*** Opening of Excerpted records ***
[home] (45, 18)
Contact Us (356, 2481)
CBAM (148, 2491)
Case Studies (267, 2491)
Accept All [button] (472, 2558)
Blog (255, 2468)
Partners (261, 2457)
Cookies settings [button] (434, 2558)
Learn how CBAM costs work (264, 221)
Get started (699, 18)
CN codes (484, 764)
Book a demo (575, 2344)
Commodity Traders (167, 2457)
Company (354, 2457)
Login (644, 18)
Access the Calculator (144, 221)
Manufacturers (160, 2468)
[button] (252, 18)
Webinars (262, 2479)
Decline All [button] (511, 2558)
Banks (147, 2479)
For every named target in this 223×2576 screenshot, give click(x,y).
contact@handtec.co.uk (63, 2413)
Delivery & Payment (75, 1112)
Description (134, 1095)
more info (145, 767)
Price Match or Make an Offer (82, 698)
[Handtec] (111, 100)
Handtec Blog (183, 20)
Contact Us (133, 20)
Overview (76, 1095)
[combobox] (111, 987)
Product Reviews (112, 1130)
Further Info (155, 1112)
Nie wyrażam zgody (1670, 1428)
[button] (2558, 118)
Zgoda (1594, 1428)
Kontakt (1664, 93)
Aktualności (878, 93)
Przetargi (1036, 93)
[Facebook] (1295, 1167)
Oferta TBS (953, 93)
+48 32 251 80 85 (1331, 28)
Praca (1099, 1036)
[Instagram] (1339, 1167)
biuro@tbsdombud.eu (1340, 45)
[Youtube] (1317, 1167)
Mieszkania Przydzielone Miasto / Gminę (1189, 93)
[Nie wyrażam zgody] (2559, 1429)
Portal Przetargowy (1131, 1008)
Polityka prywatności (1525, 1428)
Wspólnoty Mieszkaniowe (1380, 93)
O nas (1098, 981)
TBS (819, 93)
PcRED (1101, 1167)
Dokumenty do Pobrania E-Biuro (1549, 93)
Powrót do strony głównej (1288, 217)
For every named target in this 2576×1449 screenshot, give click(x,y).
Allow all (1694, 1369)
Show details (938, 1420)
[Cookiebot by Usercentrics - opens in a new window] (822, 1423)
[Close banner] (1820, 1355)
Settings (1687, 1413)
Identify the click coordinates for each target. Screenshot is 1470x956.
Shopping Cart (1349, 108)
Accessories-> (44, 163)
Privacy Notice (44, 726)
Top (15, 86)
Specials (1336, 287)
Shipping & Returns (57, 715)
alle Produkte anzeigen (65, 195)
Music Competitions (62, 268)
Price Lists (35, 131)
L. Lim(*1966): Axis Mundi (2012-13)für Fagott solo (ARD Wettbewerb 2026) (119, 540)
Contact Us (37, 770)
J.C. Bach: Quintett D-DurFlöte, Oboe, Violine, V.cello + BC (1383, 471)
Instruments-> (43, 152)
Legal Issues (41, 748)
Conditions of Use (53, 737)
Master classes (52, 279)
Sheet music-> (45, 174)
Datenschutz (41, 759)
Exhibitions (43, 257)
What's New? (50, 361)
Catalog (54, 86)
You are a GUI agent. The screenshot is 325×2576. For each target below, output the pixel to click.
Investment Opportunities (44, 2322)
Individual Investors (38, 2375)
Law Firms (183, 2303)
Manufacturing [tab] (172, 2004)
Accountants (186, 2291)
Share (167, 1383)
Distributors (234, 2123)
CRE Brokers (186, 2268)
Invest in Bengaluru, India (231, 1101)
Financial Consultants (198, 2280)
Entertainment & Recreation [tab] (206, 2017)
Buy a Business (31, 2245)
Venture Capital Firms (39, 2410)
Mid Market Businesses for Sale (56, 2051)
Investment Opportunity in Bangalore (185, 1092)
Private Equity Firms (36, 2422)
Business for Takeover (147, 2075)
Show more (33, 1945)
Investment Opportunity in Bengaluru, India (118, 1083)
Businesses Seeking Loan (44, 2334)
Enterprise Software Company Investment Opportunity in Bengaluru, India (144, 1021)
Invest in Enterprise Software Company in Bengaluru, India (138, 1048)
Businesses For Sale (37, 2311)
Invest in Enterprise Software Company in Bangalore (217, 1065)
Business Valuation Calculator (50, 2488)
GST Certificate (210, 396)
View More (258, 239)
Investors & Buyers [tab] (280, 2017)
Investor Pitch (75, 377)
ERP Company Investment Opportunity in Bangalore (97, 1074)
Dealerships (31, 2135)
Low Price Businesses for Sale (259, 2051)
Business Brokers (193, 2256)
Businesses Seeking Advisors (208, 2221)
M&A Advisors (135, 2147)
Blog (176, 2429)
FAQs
*** Close of Excerpted records ***
• **Work task**:
Please go through the material and return each line where the word "every" appears.

• **Completed task**:
For every named target in this 223×2576 screenshot, give click(x,y).
For every named target in this 2576×1449 screenshot, give click(x,y).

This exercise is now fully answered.